DESCRIPTION (provided by applicant): Schistosomes are parasitic flatworms that cause a chronic, debilitating disease afflicting over 200 million people in over 70 countries. The parasites live for years, sometimes decades, in what should be a very hostile environment - the blood of vertebrates - yet they appear to solicit little if any protective reaction from two of the host's major defensive systems: the hemostatic system and the immune system. We hypothesize that proteins at the host-interactive surface are central to the parasites ability to dampen host immunity and hemostasis while, at the same time, permitting metabolite exchange. In this competing renewal, we propose to use new molecular methods such as RNA interference that were first developed for use with schistosomes under our previous grant, RO1 AI056273, to test several key hypotheses concerning: 1) the role of tegumental ecto-enzymes in hemostasis and immunomodulation, 2) the ability of tegumental sphingomyelinase to alter permeability properties at the parasite surface, and 3) the molecular mechanisms of trans- tegumental metabolite exchange. The functional genomics approach we adopt here coupled with independent and direct, follow-up experiments employing more traditional cell biology and biochemistry techniques are designed to provide significant new information concerning the schistosome host interactive surface. In addition the work is designed to identify tegumental proteins critical for parasite survival in the host and subsequent screens will be undertaken to discover drugs that inhibit these molecules. In this way, our planned experiments have the potential to reveal novel and valid targets, as well as new treatments, for intervention in a parasite that remains a widespread and major cause of human disease. PUBLIC HEALTH RELEVANCE: Schistosomes are parasite worms that live in the blood streams of over 200 million people in more than 70 countries. These parasites are a major cause of death and disability worldwide. The worms have remarkable properties that allow them live inside people for many years. These properties include an ability to block our immune responses from targeting them, an ability to take in nutrients from our blood and an ability to detect environmental stresses and respond appropriately.
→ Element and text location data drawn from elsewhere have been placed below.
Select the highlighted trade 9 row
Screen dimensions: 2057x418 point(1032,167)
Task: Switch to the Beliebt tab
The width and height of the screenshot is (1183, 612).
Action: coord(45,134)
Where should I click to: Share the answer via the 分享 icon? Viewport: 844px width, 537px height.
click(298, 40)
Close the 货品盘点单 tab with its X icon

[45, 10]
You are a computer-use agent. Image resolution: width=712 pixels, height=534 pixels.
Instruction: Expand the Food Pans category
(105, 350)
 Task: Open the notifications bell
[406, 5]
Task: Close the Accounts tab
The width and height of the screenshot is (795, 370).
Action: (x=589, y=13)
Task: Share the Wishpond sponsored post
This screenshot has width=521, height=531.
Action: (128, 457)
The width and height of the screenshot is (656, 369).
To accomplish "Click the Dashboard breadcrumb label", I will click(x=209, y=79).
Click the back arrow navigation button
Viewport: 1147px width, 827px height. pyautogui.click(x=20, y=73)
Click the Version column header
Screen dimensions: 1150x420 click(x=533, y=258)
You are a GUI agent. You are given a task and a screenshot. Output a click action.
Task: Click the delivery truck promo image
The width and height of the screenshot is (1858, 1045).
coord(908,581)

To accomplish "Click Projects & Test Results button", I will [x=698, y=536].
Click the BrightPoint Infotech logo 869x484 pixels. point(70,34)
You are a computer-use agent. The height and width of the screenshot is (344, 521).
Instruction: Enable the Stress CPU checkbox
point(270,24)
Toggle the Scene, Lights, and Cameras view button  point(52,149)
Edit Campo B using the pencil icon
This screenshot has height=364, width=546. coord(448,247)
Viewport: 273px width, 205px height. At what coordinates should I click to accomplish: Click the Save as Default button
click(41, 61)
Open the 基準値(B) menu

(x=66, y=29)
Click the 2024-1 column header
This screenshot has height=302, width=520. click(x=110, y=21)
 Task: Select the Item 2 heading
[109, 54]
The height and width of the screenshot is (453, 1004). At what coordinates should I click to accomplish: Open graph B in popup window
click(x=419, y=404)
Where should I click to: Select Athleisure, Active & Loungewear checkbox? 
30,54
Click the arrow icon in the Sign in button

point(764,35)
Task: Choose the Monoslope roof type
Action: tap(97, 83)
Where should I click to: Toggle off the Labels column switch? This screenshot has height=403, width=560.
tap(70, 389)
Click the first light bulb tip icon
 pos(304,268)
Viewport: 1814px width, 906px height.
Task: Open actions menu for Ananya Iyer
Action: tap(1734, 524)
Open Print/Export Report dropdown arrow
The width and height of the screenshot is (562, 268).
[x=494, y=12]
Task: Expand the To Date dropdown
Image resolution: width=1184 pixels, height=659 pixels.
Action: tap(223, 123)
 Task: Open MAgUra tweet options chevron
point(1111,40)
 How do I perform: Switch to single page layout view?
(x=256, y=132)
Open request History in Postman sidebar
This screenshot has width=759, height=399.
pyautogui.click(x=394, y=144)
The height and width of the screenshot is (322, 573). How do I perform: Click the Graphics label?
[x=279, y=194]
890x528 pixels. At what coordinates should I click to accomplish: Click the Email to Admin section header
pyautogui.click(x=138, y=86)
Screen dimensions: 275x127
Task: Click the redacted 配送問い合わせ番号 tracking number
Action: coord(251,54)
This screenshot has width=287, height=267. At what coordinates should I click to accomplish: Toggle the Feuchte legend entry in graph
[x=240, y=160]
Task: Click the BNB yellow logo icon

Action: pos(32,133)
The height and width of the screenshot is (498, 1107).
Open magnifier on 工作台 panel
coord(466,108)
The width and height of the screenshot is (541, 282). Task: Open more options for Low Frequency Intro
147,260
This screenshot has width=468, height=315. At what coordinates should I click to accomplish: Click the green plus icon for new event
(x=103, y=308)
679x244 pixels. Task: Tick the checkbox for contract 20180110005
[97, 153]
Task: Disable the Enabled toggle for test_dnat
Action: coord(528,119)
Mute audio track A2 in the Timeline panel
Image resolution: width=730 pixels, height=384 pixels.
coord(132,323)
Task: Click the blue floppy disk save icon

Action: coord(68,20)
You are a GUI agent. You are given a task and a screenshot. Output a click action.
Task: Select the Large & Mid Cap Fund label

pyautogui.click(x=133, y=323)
By understanding more precisely how the parasites achieve these ends, we aim to block these capabilities and kill the worms.

描述（由申请人提供）：血吸虫是一种寄生性扁形虫，可引起一种慢性、使人衰弱的疾病，困扰着70多个国家的2亿多人。这些寄生虫可以在一个非常恶劣的环境中生活数年，有时甚至数十年--脊椎动物的血液--但它们似乎对宿主的两个主要防御系统（止血系统和免疫系统）几乎没有任何保护性反应。我们推测，蛋白质在主机相互作用的表面是中央寄生虫的能力，抑制宿主免疫和止血，而在同一时间，允许代谢物交换。在这种竞争性的更新中，我们建议使用新的分子方法，如RNA干扰，这些方法最初是在我们以前的资助RO 1 AI 056273下开发的，用于检测以下几个关键假设：1）表皮胞外酶在止血和免疫调节中的作用，2）表皮鞘磷脂酶改变寄生虫表面渗透性的能力，（3）跨皮层代谢物交换的分子机制。我们在这里采用的功能基因组学方法，再加上独立和直接的，后续的实验，采用更传统的细胞生物学和生物化学技术的目的是提供重要的新信息，有关的麻烦的主机交互表面。此外，这项工作旨在确定对寄生虫在宿主中生存至关重要的被膜蛋白，随后将进行筛选以发现抑制这些分子的药物。通过这种方式，我们计划的实验有可能揭示新颖且有效的靶点以及新的治疗方法，以干预仍然是人类疾病广泛和主要原因的寄生虫。 公共卫生相关性：血吸虫是寄生蠕虫，生活在70多个国家2亿多人的血液中。这些寄生虫是全世界死亡和残疾的主要原因。这种蠕虫具有非凡的特性，使它们能够在人体内生活多年。这些特性包括阻止我们的免疫反应靶向它们的能力，从血液中吸收营养的能力以及检测环境压力并做出适当反应的能力。通过更精确地了解寄生虫如何实现这些目的，我们的目标是阻止这些能力并杀死蠕虫。